The other two steps that will sharpen your memory are your powers of observation and your ability to make connections.
Most of us see things around us but we don’t observe them closely.
Have you ever parked your car in a multi-storey carpark only to wander around confused about where you left it after an hour’s shopping?
If your answer is “yes”, then you need to boost your observation powers.
People who “lose” their cars in multi-storey carparks blame it on their poor memory, but it is really poor observation that is the problem.
To ensure that the “lost car syndrome” does not happen to you again, enhance your powers of observation.
As you get out of your car, take a good look around you to see where you are.
Link your location to something permanent like a distinctive pillar, a fire extinguisher or the lot number of the parking space.
Some carparks are organised according to zones, such as the red zone or green zone.

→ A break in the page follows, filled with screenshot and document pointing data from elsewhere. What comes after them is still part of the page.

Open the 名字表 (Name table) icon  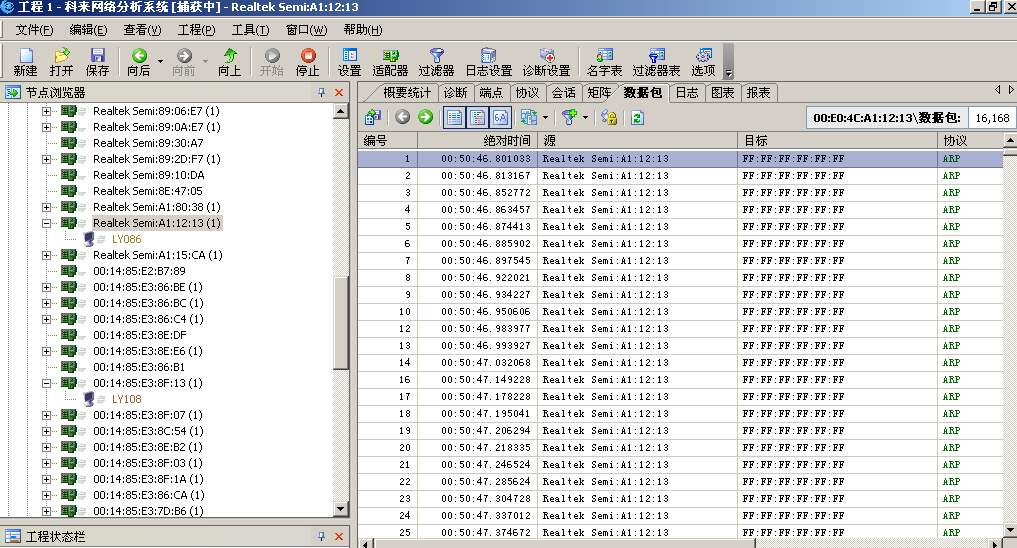pos(604,62)
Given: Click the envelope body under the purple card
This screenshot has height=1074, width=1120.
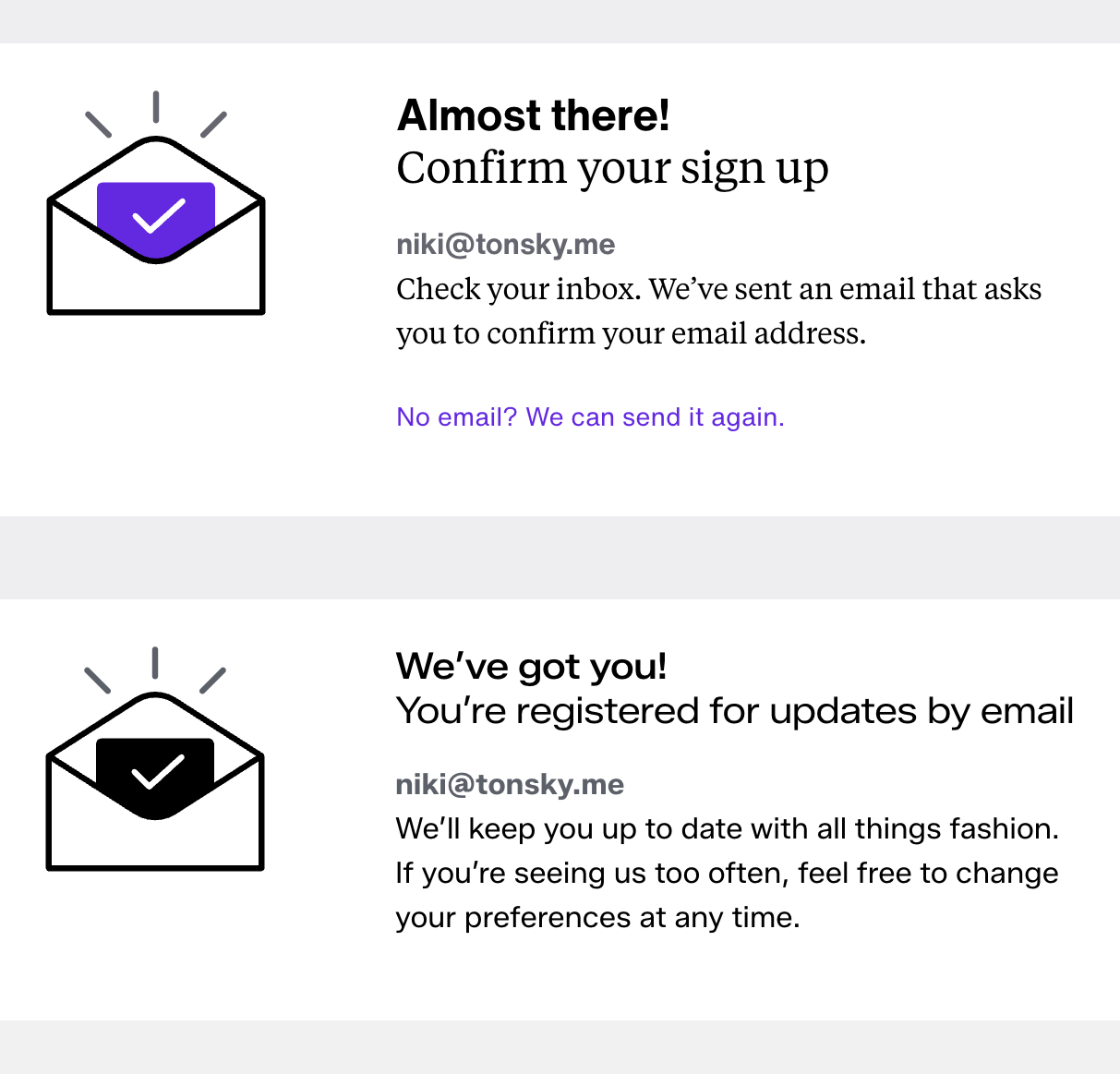Looking at the screenshot, I should (x=156, y=286).
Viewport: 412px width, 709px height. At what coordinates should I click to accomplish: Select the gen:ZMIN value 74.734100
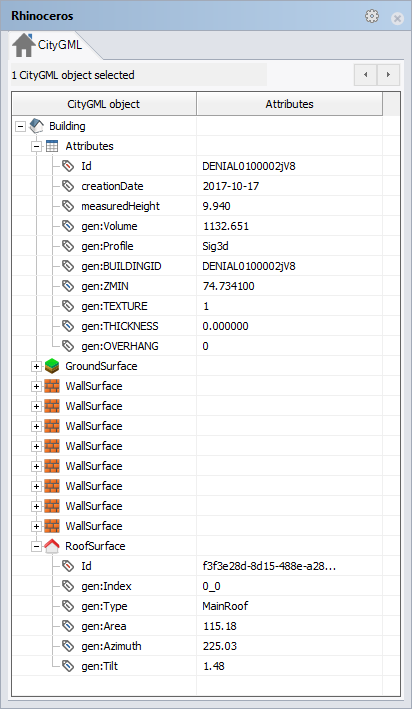tap(228, 286)

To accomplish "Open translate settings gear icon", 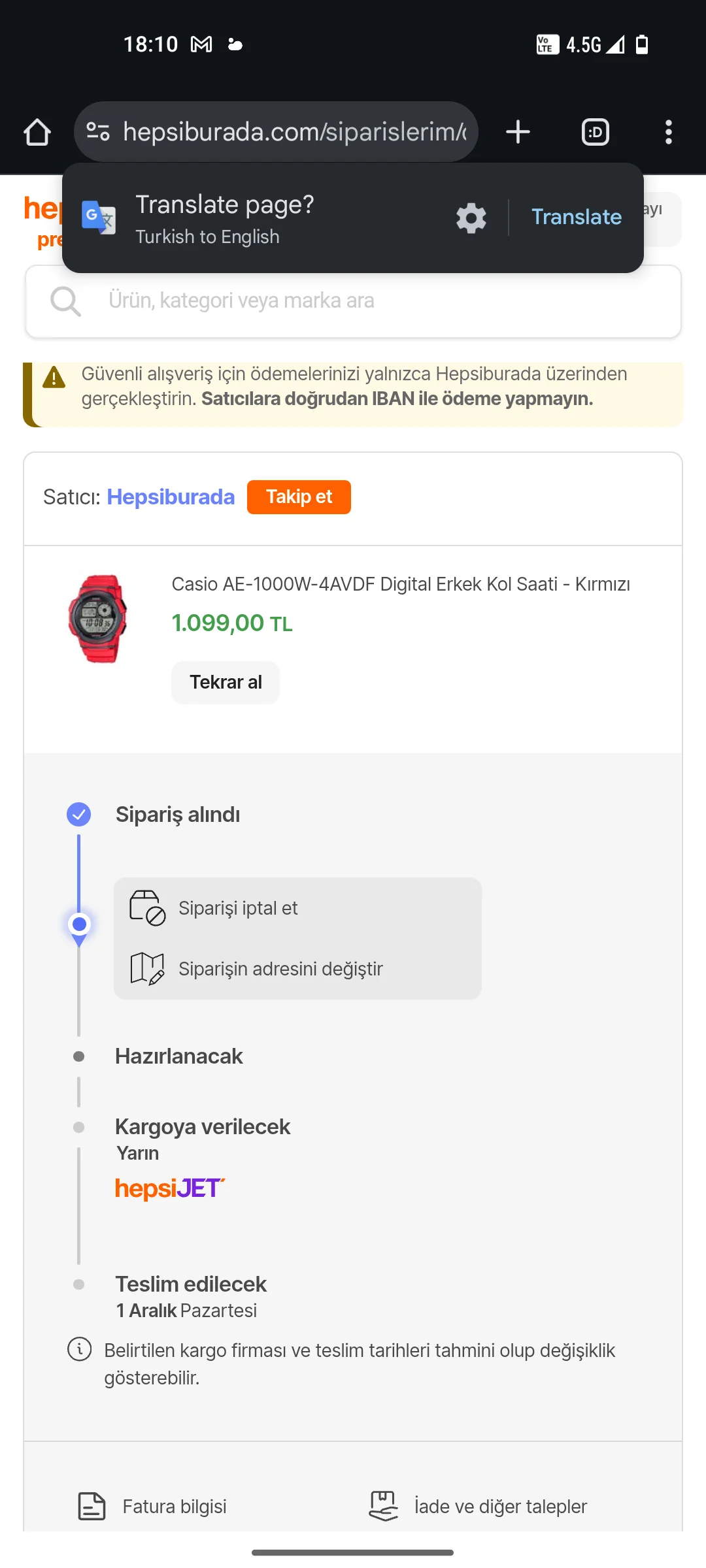I will 471,218.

You should use these to enhance your powers of observation to help you recall where you parked your car.
Another common excuse that many people give is that they can’t remember names or the faces of people they meet.

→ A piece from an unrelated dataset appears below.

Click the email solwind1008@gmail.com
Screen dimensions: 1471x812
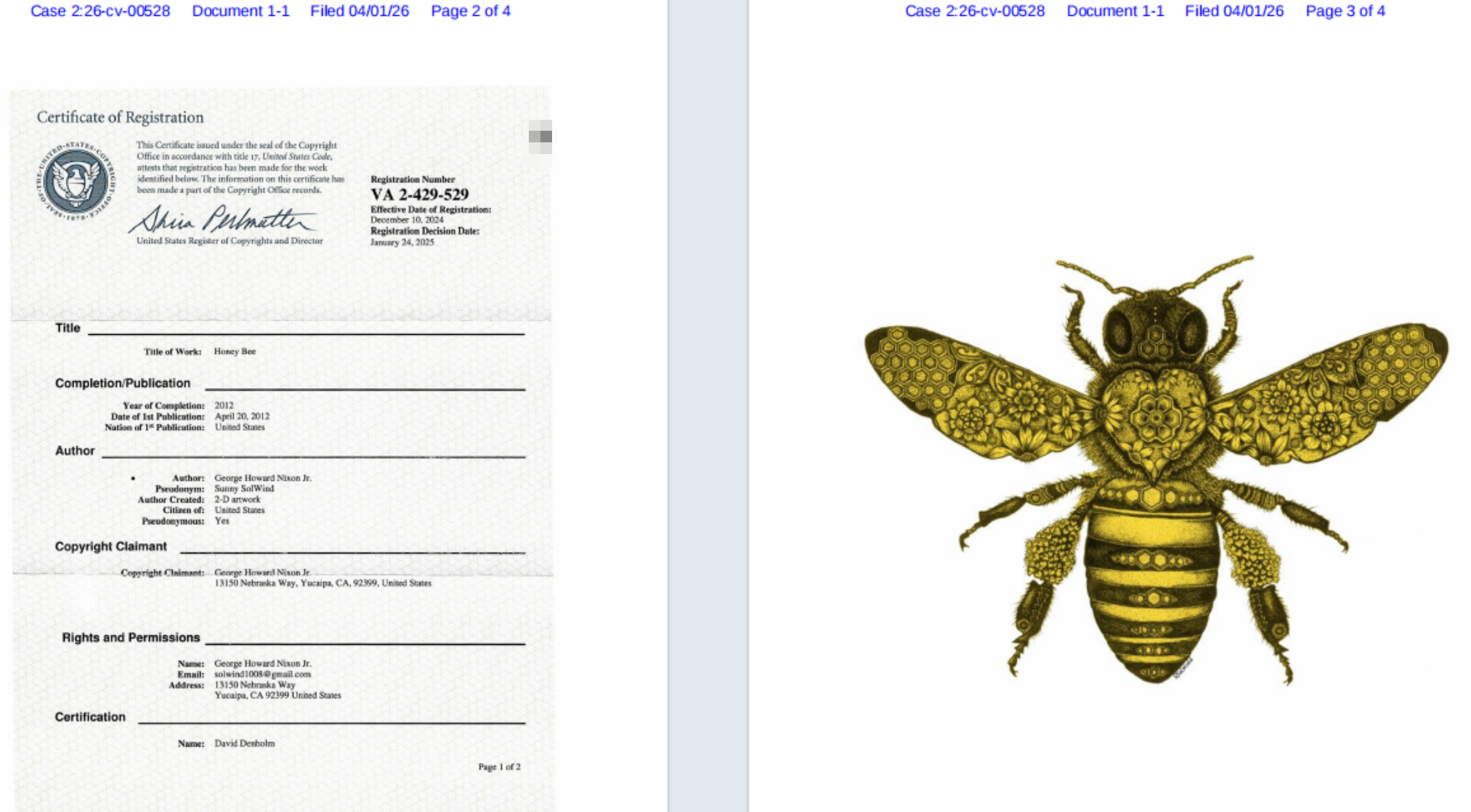[263, 674]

Again, this is not due to a poor memory. What they suffer from is a bad recall system.
If you are unable to remember the name of a person or his face, it is probably because you did not pay enough attention.
What you need to do is to look at the person carefully, and when he introduces himself, observe the environment you are in and connect him to it.

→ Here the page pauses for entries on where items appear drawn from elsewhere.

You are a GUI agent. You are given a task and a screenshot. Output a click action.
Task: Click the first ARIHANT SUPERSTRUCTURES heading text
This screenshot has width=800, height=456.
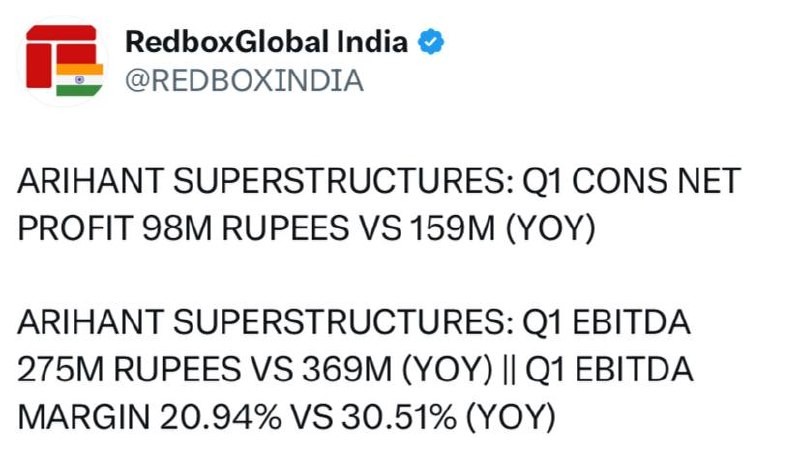[x=266, y=181]
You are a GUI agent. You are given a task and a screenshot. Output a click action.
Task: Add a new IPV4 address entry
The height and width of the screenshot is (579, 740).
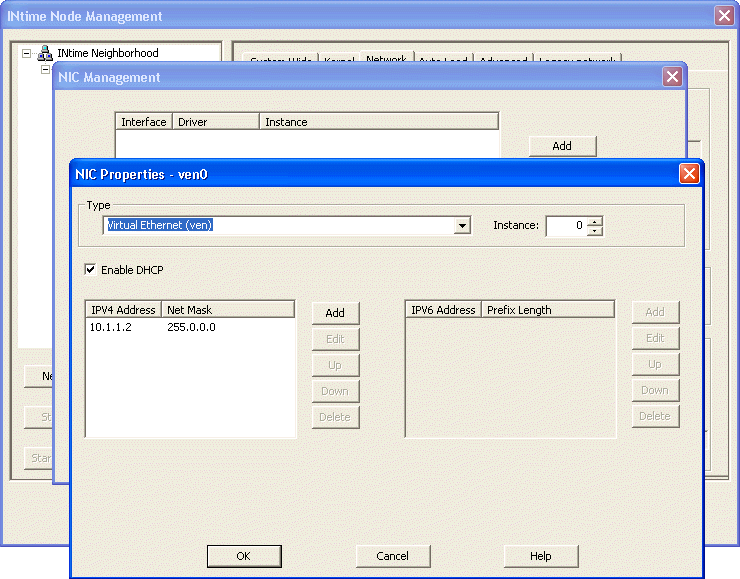(335, 313)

This will create some kind of marker in your mind to help you recall the person.
If he has any distinguishing features, for example, a loud tie, you can try to recall him as “William Tan with the loud red tie at the book launch party”.
Repeating his name at least seven times in a conversation will etch him in your memory too.
Give this technique a try and remember, practice makes perfect.
The third step in improving your memory involves enhancing your ability to make connections to the things that you want to remember.
Let’s say I give you the following string of numbers to remember: 6024742829303152365366
Give yourself about two minutes to see whether you can commit this to memory. If you can, congratulations!
However, if you try to remember this again after half an hour, chances are you will find it difficult. The reason for this is because the numbers look random and your brain finds them difficult to register.
But if you were to make some meaningful connections to the numbers, you could easily recall them even after a few months or even years! Here’s how:
The first two digits “6 and 0” refer to 60 seconds in a minute.
The next two digits “2 and 4” refer to the 24 hours in a day.
There are 7 days in a week and 4 weeks in a month.
The numbers “28 29 30 31” refer to the number of days you can have in a month.
A year has 52 weeks and 365 or 366 days (the latter for leap years).
Now that you can see the connection, test whether you can remember the numbers above.
Never say die
Your memory is a great asset which, unfortunately, is being used less and less, thanks to electronic devices like computers and cellphones. These store information that we use on a daily basis such as phone numbers and meeting details, which are recalled with a touch of a button.
These devices make us more productive but are slowly taking a toll on our natural ability to remember and recall information. It is important that we embrace technology but not let it overpower us.
For that reason alone, you should make a concerted effort to use the strategies that I have shared in this article to challenge your brain’s natural ability to remember and recall vital pieces of information.
And make sure you have fun doing it — that will help your memory too!